Public school truancy begins a lot earlier than the public thinks. To overcome the barriers that make students opt to stand on the corner takes a lot of relentless effort.
Start with the small child who enters school unready, who moves from neighborhood to neighborhood, whose parent has no time for her. This is poverty–16% of the nation according to the latest Census Bureau supplementary data measures. Until hardship is overcome and families are stabilized, the school district that keeps accurate attendance data and employs personnel to assure a child’s on time daily attendance (home visits, clothes for children, doctor and dental appointments, family counseling services) provides the support.
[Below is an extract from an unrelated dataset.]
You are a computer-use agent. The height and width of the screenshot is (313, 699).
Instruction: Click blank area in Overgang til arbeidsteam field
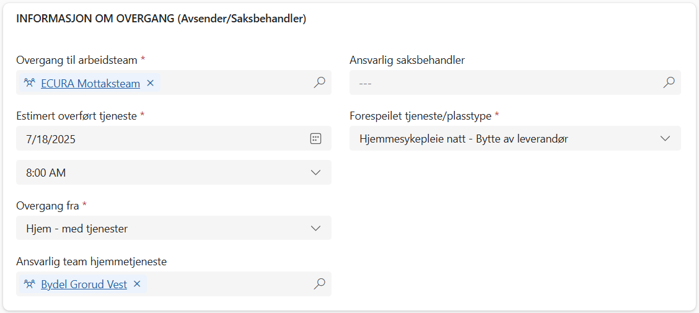pyautogui.click(x=235, y=82)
If the student makes it through elementary school, middle school can be the truancy breaking point. On top of the problems that an elementary student faced, once an adolescent reaches puberty it takes tremendous strength to not be distracted by the desire to belong. Lack of tutors for difficult subjects and fewer counselors available to oversee student progress means attendance can drop again. It’s easier to stand on the corner than seek help.
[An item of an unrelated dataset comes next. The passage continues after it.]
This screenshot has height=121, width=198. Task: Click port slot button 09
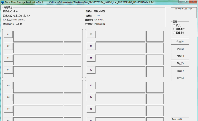[91, 34]
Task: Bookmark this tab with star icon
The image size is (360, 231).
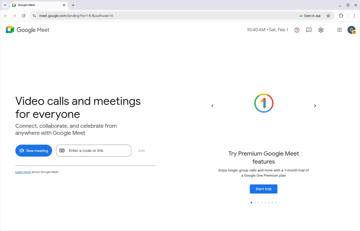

The final hurdle is high school. Especially at schools in low-income neighborhoods, under-performing students have insufficient support to improve in high school, prevent moving one from one school to another, avoid homelessness and other family problems. It is easy to become the hidden student and finally the drop out. If the school district does not have budgeted funds to work with these “at risk” students, they disappear and become the unprepared jobless. See the data released Tuesday, November 15, 2011, from Stanford University in California that shows more proof of the demographics of low-income areas in large cities in the nation.
Is that what the United States wants?
Nowadays, the problem is not loss of manufacturing corporations in the U.S. The issue is production has improved with automated machines that need fewer humans to keep them going, i.e. fewer jobs. The people that keep their jobs have graduated from high school and have, at minimum, vocational technological training. An entire group of workers, aged 18-64, now jobless, were high school dropouts who didn’t even complete a General Education Development (GED) exam in order to receive a high school equivalency diploma.
Another large group of jobless workers has been caused by the housing market debacle which has led to the fall-off in construction. If the infrastructure jobs bill in Congress doesn’t pass, there will be another group that is under-educated and that can’t move into the high tech jobs that support the new manufacturing of the day.
What the government can do right now is pass the jobs bill for three reasons. One, to give a wage to construction workers so that the poverty rate falls. Second, low-income families will have time to support the education of their children from pre-school onward. The school can only do so much to keep students in the classroom. Three, teachers will be rehired in the school to help students learn.
Finally, the four states that have just been notified that they received U.S. Department of Education waivers to redo their plans to turn around programs should stress the science, math, and technology curriculum to prepare students for the workplace.
Standing on the corner, waiting for a job, is not fun.